XSS Flaws Prevail in Google’s Apps
Just in the past 2 years Google alone has awarded researchers over $1.2 million for reporting XSS flaws in their applications via the Vulnerability Reward Program.
The good news is that web technologies such as the strict contextual auto-escaping assist developers in evading mistakes exposing apps to XSS attacks. There are also automated scanners that detect classes of vulnerabilities during testing. Nonetheless, when an app is more complex catching the bug on time becomes more difficult.
Content Security Policy (CSP) is a mechanism designed to step in precisely when such bugs happen; it provides developers the ability to restrict which scripts are allowed to execute so that even if attackers can inject HTML into a vulnerable page, they should not be able to load malicious scripts and other types of resources.
CSP is a versatile tool enabling developers to set a wide range of policies and it is supported by all modern browsers, in some cases partially. However, in a recent study where 1 billion domains were analyzed Google found that 95% of deployed CSP policies don’t work against XSS.

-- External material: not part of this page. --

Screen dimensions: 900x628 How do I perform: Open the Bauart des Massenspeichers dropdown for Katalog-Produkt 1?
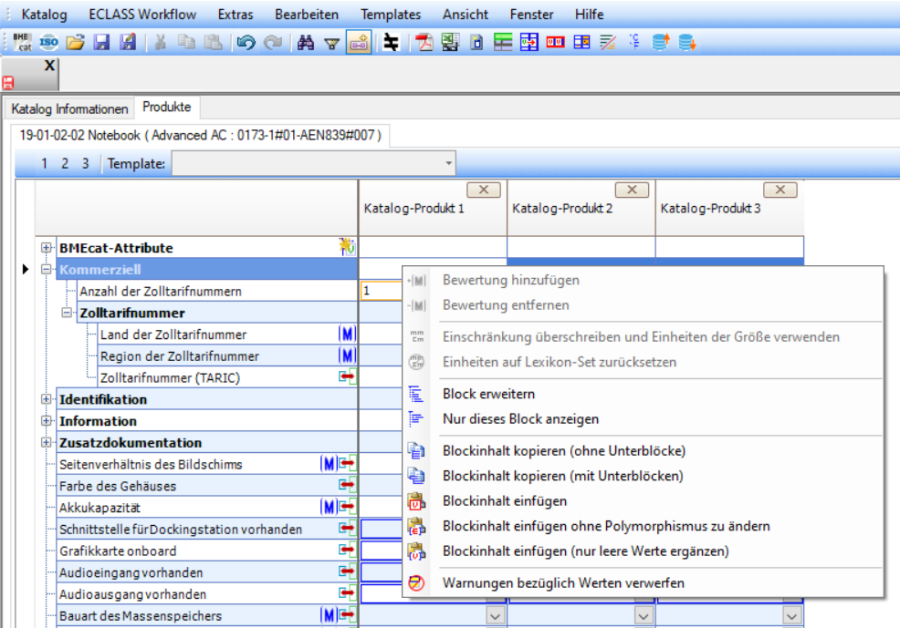(496, 616)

One of the underlying reasons is that out of the 15 domains most commonly whitelisted by developers for loading external scripts as many as 14 expose patterns which allow attackers to bypass CSP protections.
The CSP Evaluator
This is how we get to CSP Evaluator – a tool employed by Google engineers to have a deeper look into the effect of setting a policy. The CSP Evaluator also alerts whenever small misconfigurations could eventually lead to XSS issues. In addition, Google advises developers to set a “nonce”- an unpredictable, single-used token which serves to match a value set in CSP policies. This is done to improve web security.
The CSP Mitigator
The other tool Google recently promoted is the CSP Mitigator. It’s a Chrome extension for developers to review compatibility apps with nonce-based CSP.